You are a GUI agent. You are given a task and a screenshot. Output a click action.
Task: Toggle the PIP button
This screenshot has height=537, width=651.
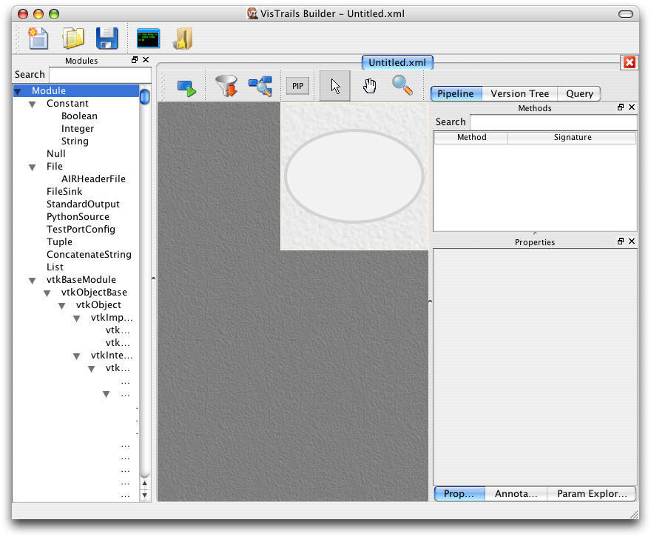tap(297, 87)
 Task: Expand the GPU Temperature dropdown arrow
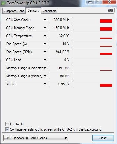tap(45, 36)
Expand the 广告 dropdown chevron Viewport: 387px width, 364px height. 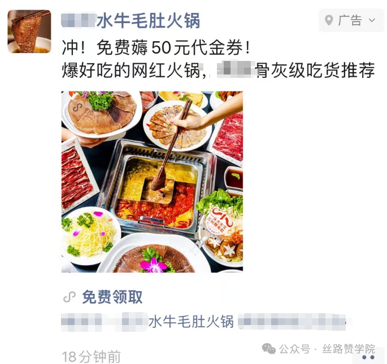[372, 20]
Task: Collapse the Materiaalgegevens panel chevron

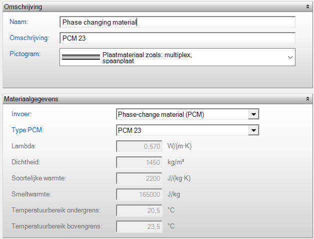Action: coord(308,99)
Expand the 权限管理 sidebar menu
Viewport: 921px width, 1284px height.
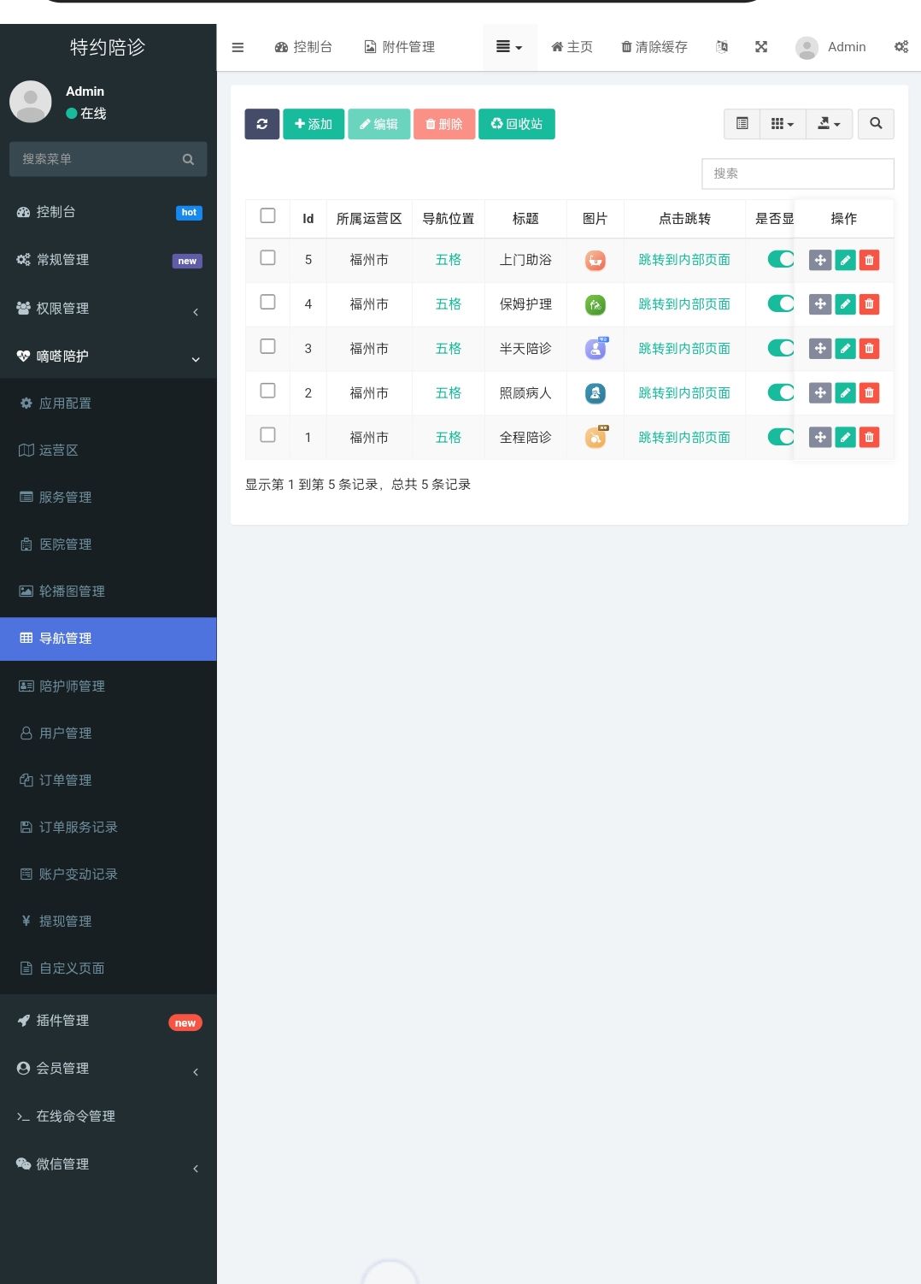pos(109,309)
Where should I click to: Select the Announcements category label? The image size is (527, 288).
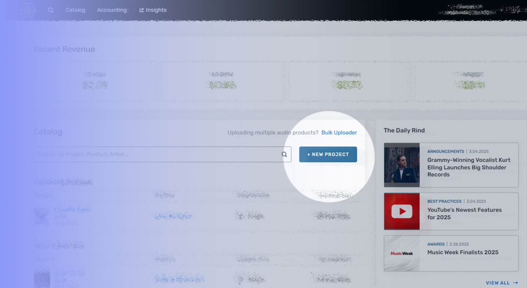coord(445,151)
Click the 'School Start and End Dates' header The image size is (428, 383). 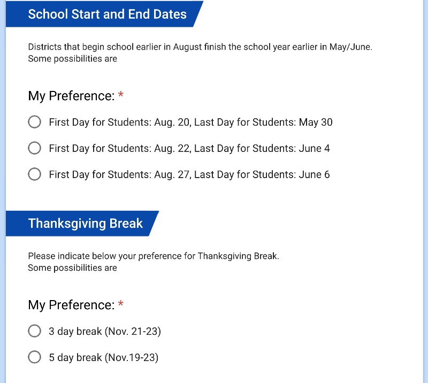(x=107, y=14)
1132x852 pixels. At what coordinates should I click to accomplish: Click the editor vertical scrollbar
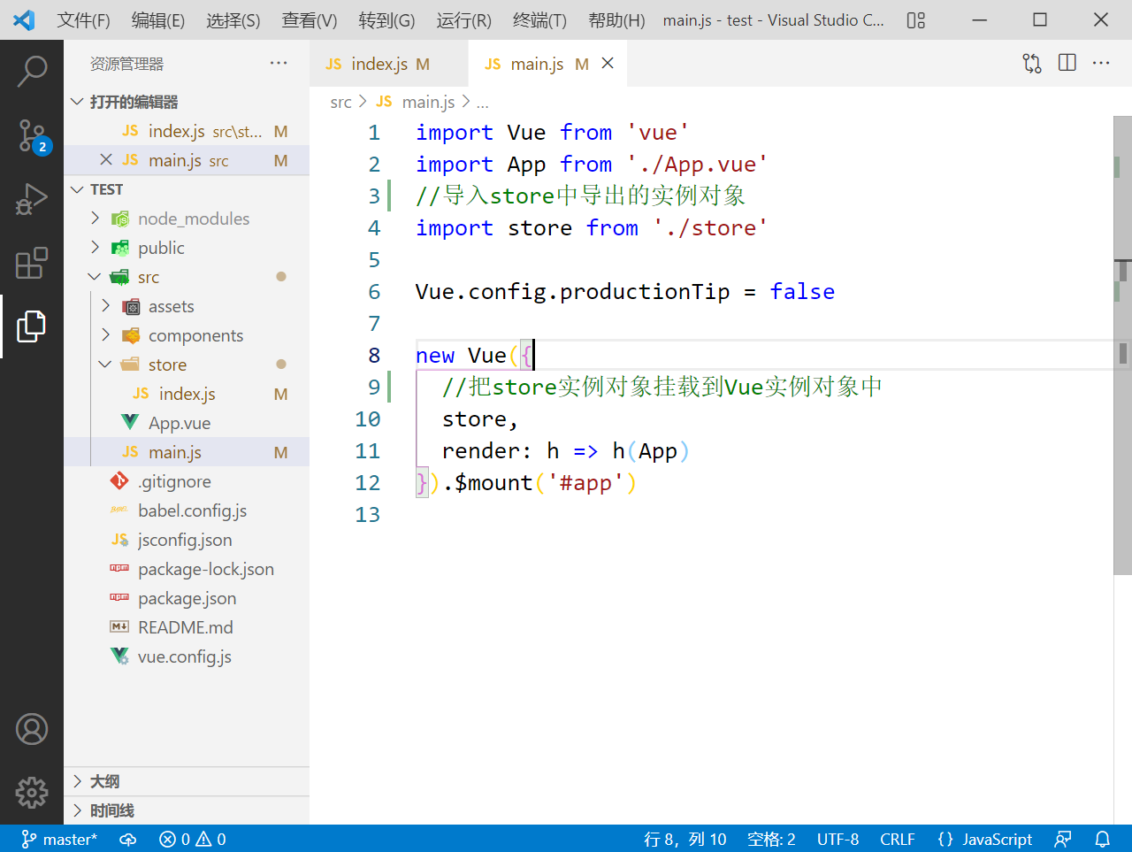[x=1121, y=442]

--------

= EXERCISE DIRECTIONS =
Each line from the one containing "1132x852 pixels. At" through the last line of the entries above should be duplicated exactly, both included; leave out pictures and add nothing.

= OUTPUT FOR THIS TASK =
1132x852 pixels. At what coordinates should I click to accomplish: Click the editor vertical scrollbar
[x=1121, y=442]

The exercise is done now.